WORKING DATA:
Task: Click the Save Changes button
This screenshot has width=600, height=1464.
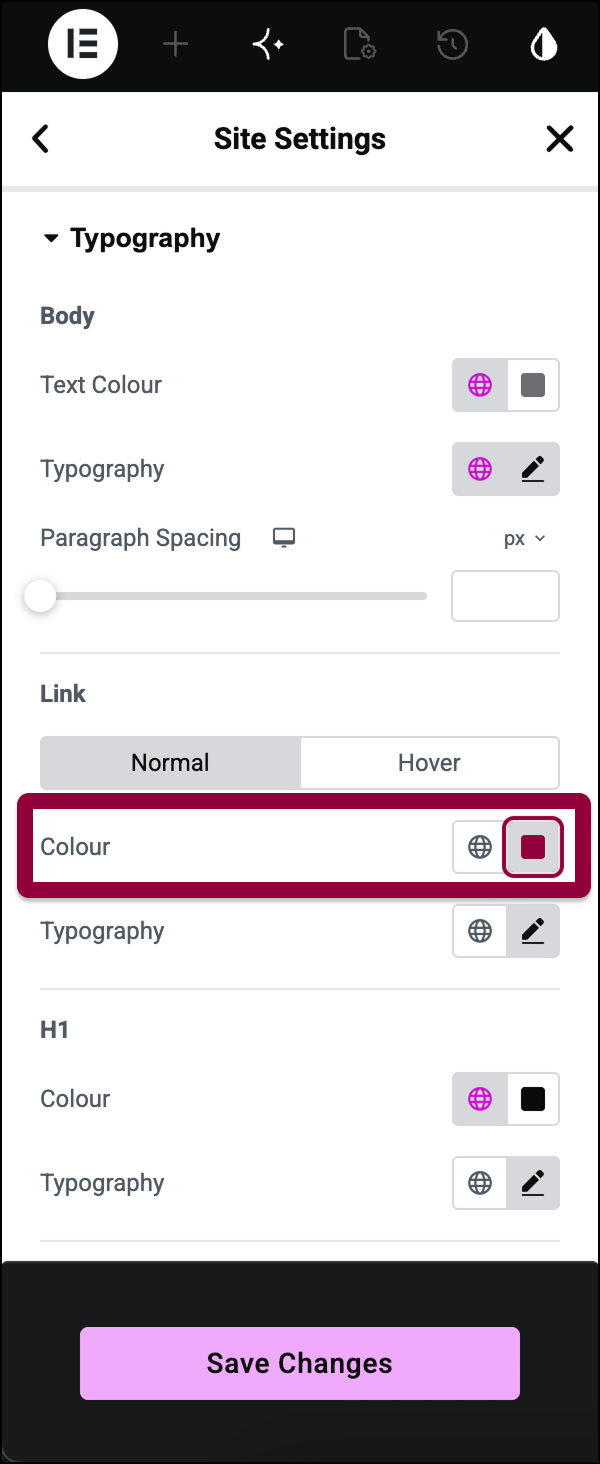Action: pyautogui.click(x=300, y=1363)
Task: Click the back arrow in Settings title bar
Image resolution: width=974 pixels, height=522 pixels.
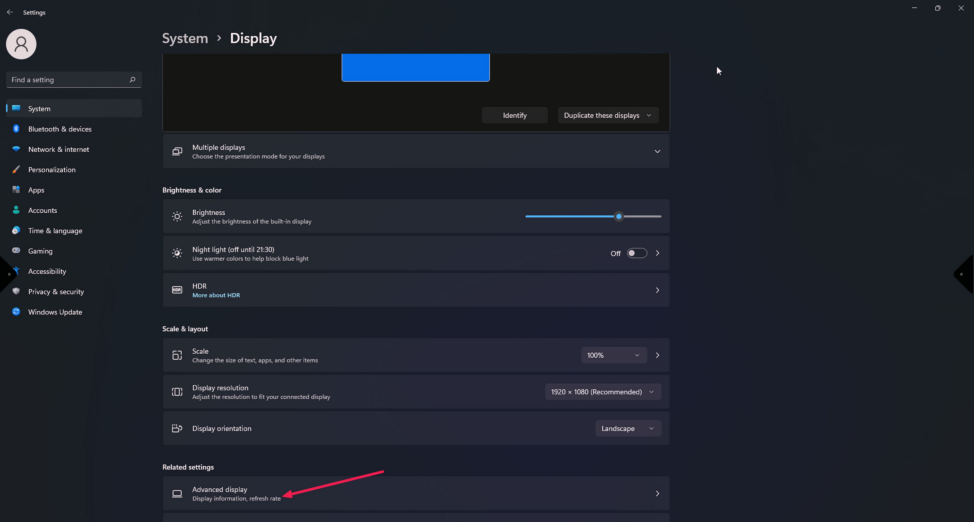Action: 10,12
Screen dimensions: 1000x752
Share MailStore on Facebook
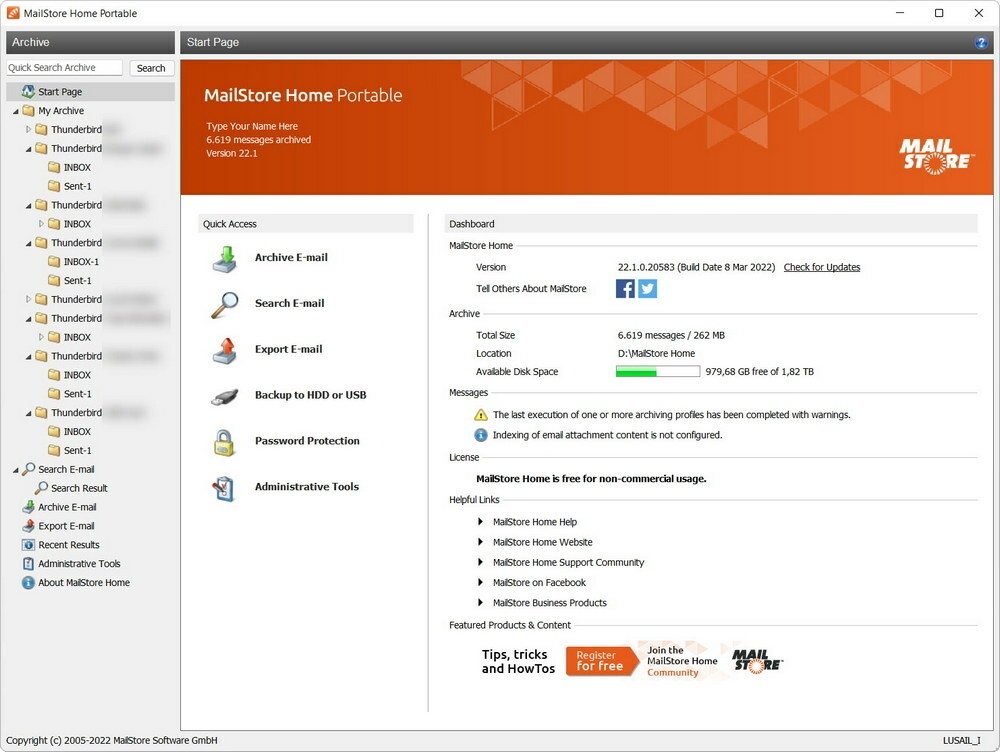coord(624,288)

ABOUT THIS EXERCISE:
Please output the lines from the line that contains "Screen dimensions: 1000x752" through the end of the records, both ends included, exactly and with no pictures.

YOUR RESPONSE:
Screen dimensions: 1000x752
Share MailStore on Facebook
coord(624,288)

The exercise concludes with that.